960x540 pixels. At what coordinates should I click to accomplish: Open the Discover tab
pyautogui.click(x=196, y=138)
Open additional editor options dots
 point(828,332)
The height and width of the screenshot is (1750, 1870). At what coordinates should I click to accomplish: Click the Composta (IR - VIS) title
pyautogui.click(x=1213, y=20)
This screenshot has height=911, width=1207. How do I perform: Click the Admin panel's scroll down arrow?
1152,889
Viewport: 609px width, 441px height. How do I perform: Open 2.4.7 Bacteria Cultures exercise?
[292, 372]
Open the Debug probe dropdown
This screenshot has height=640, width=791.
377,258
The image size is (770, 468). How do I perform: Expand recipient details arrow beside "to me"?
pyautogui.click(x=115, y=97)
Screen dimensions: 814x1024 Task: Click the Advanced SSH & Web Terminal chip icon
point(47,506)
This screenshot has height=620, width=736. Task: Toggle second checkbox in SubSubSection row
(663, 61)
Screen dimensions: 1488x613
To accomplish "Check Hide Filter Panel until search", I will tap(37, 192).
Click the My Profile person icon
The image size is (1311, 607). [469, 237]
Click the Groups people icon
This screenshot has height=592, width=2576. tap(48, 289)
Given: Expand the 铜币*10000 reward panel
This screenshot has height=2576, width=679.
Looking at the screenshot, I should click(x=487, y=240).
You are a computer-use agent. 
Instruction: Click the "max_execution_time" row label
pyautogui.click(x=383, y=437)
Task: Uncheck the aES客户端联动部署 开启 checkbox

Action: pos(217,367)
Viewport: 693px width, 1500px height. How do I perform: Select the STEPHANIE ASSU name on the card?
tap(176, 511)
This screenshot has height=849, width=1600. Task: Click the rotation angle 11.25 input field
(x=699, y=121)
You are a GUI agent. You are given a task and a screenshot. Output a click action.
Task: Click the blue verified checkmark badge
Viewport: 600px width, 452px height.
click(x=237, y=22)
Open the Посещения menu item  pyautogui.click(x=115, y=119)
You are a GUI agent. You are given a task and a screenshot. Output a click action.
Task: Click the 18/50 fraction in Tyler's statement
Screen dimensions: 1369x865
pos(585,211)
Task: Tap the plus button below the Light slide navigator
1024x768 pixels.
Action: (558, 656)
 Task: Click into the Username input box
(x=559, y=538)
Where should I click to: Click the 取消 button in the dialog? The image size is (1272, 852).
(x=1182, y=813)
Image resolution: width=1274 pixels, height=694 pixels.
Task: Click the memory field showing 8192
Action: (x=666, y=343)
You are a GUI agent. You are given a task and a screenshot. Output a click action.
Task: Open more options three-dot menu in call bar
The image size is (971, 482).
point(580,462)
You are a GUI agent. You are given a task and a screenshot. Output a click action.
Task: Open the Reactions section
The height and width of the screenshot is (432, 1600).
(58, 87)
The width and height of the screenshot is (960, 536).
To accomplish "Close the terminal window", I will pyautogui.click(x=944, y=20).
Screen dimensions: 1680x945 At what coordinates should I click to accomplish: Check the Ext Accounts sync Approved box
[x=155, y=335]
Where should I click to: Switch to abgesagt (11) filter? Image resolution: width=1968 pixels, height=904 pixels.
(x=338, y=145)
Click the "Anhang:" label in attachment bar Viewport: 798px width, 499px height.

## What is required
Go through the records above and, whenever a line includes the word "will", copy it.

## Task result
To accomplish "Check Hide Filter Panel until search", I will tap(37, 192).
To accomplish "Close the terminal window", I will pyautogui.click(x=944, y=20).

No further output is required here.